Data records
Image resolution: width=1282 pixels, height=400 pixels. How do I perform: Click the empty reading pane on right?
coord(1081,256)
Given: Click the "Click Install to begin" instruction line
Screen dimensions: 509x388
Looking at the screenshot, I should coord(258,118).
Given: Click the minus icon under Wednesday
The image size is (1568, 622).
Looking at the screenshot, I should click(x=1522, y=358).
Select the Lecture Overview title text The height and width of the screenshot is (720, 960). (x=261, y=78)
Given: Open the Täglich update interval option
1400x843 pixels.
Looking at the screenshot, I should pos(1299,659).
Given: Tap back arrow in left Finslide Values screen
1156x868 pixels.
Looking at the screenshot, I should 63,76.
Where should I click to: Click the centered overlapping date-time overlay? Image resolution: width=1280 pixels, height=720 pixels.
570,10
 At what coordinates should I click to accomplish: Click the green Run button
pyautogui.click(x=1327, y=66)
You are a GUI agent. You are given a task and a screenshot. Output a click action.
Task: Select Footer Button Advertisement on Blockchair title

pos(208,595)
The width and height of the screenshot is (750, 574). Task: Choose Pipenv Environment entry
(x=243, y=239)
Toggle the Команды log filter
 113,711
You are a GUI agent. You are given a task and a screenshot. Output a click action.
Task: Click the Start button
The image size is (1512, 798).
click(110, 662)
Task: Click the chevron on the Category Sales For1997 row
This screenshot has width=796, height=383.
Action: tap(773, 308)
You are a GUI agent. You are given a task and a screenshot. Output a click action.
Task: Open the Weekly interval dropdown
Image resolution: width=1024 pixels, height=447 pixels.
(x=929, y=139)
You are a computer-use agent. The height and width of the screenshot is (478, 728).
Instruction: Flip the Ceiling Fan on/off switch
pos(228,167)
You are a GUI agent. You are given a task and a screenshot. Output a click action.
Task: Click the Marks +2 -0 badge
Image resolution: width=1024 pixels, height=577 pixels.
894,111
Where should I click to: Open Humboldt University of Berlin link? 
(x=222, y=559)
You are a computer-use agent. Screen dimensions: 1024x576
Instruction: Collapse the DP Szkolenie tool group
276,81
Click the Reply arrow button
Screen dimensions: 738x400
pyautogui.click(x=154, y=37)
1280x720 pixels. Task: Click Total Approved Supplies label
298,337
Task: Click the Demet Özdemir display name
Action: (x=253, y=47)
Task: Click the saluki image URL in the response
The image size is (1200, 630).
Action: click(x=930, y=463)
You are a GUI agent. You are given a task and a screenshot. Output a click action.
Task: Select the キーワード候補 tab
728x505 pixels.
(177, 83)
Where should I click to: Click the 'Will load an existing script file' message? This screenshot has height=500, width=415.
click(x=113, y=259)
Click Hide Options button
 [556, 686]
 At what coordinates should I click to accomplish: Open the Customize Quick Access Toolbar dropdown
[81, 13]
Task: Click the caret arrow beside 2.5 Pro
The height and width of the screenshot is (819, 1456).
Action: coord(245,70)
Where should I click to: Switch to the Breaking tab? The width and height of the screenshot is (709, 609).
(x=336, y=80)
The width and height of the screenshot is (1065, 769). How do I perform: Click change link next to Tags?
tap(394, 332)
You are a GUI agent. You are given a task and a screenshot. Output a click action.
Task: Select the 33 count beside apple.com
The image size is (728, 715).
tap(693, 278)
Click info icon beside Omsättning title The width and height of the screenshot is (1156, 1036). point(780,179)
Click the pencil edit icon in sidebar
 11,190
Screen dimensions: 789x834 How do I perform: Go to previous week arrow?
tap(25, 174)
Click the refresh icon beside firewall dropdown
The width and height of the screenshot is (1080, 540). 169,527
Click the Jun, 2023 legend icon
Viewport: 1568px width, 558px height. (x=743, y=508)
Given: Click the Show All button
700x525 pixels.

- **WHAT YOU HAVE TO DO**: Rewrite the items from the first line through the line containing "Action: tap(773, 308)", putting "Thursday" in place of "Wednesday" and leaving everything else unchanged.

- **EXERCISE OUTPUT**:
Image resolution: width=1282 pixels, height=400 pixels. How do I perform: Click the empty reading pane on right?
coord(1081,256)
Given: Click the "Click Install to begin" instruction line
Screen dimensions: 509x388
Looking at the screenshot, I should coord(258,118).
Given: Click the minus icon under Thursday
The image size is (1568, 622).
Looking at the screenshot, I should click(x=1522, y=358).
Select the Lecture Overview title text The height and width of the screenshot is (720, 960). (x=261, y=78)
Given: Open the Täglich update interval option
1400x843 pixels.
Looking at the screenshot, I should pos(1299,659).
Given: Tap back arrow in left Finslide Values screen
1156x868 pixels.
Looking at the screenshot, I should 63,76.
Where should I click to: Click the centered overlapping date-time overlay? Image resolution: width=1280 pixels, height=720 pixels.
570,10
 At what coordinates should I click to accomplish: Click the green Run button
pyautogui.click(x=1327, y=66)
You are a GUI agent. You are given a task and a screenshot. Output a click action.
Task: Select Footer Button Advertisement on Blockchair title

pos(208,595)
The width and height of the screenshot is (750, 574). Task: Choose Pipenv Environment entry
(x=243, y=239)
Toggle the Команды log filter
 113,711
You are a GUI agent. You are given a task and a screenshot. Output a click action.
Task: Click the Start button
The image size is (1512, 798).
click(110, 662)
Task: Click the chevron on the Category Sales For1997 row
This screenshot has width=796, height=383.
Action: tap(773, 308)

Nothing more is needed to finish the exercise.